PTSD
Post-Traumatic Stress Disorders and Personal Beliefs
The focus of my studies and of my anticipated professional practice is Post-Traumatic Stress Disorder within the context of educational psychology. This specialization is pursued with an emphasis on veterans of combat-related experiences. This particularly vulnerable population drives both the research and the personal orientation taken toward the subject. The connection between combat-experience and PTSD is inextricable and evokes a certain sense of responsibility for me.
In accordance with my personal beliefs, attitudes and values, the sacrifices made by combat soldiers and by their families is a significant one and one that carries many physical and mental health implications. Thus, I am inclined to view it as society's responsibility to ensure that this particular population is attended to with the proper care, treatment and compassion. Significant evidence encountered in the present research suggests that we don't -- as communities or as a country as a whole -- do enough to prepare soldiers and their families for the psychological implications of a return to the home-front. My cultural background is heavily colored by an emphasis on loyalty to family, friends and country. Particularly for those who have served in the most perilous of roles to serve and protect our freedoms, I am compelled by a sense of loyalty and responsibility. This is a direct influence on the professional path which I have chosen. If I can parlay my personal abilities and education into a more meaningful service of this population, I believe I will be contributing effort to a great social need.
Naturally, as I evolve in my role as a therapist for combat-veterans, it will be with an appreciation for the dilemmas which are unique to military service.
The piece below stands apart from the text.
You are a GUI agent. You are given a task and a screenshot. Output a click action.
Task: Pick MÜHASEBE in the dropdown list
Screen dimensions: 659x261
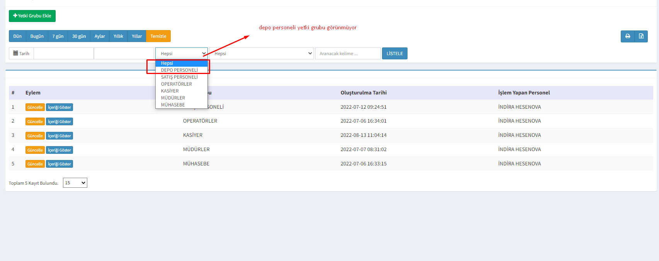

As the text by Willis (2010) notes, soldiers returning home from conflict are in the unique position of having been trained to live according to two very distinct ethical codes. In civilian life, such individuals will have gained a traditional ethical education whereas in a combat context, such individuals will have been instructed on the use of lethal force. According to Willis, "habit and practice help the willingness and capacity to kill on command. The new recruit or volunteer may, and likely has, the innate reservation against killing anyone. Yet day in and day out, the 'normal' person is saturated with intellectual, physical, and emotional reinforcements and repetitions, to become prepared to kill. Centuries of military methods have been polished and refined to cope with any individual whose natural resistance to killing remains intransigent." (Willis, p. 1)
These are instincts that can be difficult to 'turn off' as it were. This means that the therapist trained on how best to deal with such individuals must understand with empathy the aggression and the propensity toward violence which might be exhibited by the patient. This also means that the therapist must sometimes make decisions with respect to protecting the health and well-being of the family and children of such an afflicted individual.